Stored data.
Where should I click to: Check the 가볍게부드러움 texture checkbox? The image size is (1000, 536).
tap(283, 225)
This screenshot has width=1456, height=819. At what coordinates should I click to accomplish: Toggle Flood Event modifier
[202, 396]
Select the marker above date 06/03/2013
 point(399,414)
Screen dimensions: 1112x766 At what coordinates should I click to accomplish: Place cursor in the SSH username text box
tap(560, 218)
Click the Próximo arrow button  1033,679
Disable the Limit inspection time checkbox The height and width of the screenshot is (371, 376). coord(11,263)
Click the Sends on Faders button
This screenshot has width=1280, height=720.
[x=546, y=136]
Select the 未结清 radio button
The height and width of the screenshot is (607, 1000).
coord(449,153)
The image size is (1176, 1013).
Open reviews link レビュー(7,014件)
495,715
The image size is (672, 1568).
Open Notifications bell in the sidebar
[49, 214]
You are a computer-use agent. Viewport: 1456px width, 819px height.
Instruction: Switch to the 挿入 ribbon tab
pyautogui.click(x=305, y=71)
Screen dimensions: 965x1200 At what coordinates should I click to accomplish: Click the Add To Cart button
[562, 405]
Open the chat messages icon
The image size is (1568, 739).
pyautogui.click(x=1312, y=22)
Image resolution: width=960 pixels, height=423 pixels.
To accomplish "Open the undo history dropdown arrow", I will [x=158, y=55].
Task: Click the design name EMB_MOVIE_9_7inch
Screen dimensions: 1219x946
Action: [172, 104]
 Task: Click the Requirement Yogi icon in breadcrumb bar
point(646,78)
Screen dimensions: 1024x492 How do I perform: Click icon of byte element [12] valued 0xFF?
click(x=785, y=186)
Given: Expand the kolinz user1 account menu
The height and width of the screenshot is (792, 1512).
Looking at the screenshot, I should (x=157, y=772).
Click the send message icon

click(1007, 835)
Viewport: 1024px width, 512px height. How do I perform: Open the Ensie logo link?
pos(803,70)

Directions.
The entries above need to be repeated in full, exactly as written.

Finished task.
Where should I click to: Check the 가볍게부드러움 texture checkbox? The image size is (1000, 536).
tap(283, 225)
This screenshot has width=1456, height=819. At what coordinates should I click to accomplish: Toggle Flood Event modifier
[202, 396]
Select the marker above date 06/03/2013
 point(399,414)
Screen dimensions: 1112x766 At what coordinates should I click to accomplish: Place cursor in the SSH username text box
tap(560, 218)
Click the Próximo arrow button  1033,679
Disable the Limit inspection time checkbox The height and width of the screenshot is (371, 376). coord(11,263)
Click the Sends on Faders button
This screenshot has width=1280, height=720.
[x=546, y=136]
Select the 未结清 radio button
The height and width of the screenshot is (607, 1000).
coord(449,153)
The image size is (1176, 1013).
Open reviews link レビュー(7,014件)
495,715
The image size is (672, 1568).
Open Notifications bell in the sidebar
[49, 214]
You are a computer-use agent. Viewport: 1456px width, 819px height.
Instruction: Switch to the 挿入 ribbon tab
pyautogui.click(x=305, y=71)
Screen dimensions: 965x1200 At what coordinates should I click to accomplish: Click the Add To Cart button
[562, 405]
Open the chat messages icon
The image size is (1568, 739).
pyautogui.click(x=1312, y=22)
Image resolution: width=960 pixels, height=423 pixels.
To accomplish "Open the undo history dropdown arrow", I will [x=158, y=55].
Task: Click the design name EMB_MOVIE_9_7inch
Screen dimensions: 1219x946
Action: [172, 104]
 Task: Click the Requirement Yogi icon in breadcrumb bar
point(646,78)
Screen dimensions: 1024x492 How do I perform: Click icon of byte element [12] valued 0xFF?
click(x=785, y=186)
Given: Expand the kolinz user1 account menu
The height and width of the screenshot is (792, 1512).
Looking at the screenshot, I should (x=157, y=772).
Click the send message icon

click(1007, 835)
Viewport: 1024px width, 512px height. How do I perform: Open the Ensie logo link?
pos(803,70)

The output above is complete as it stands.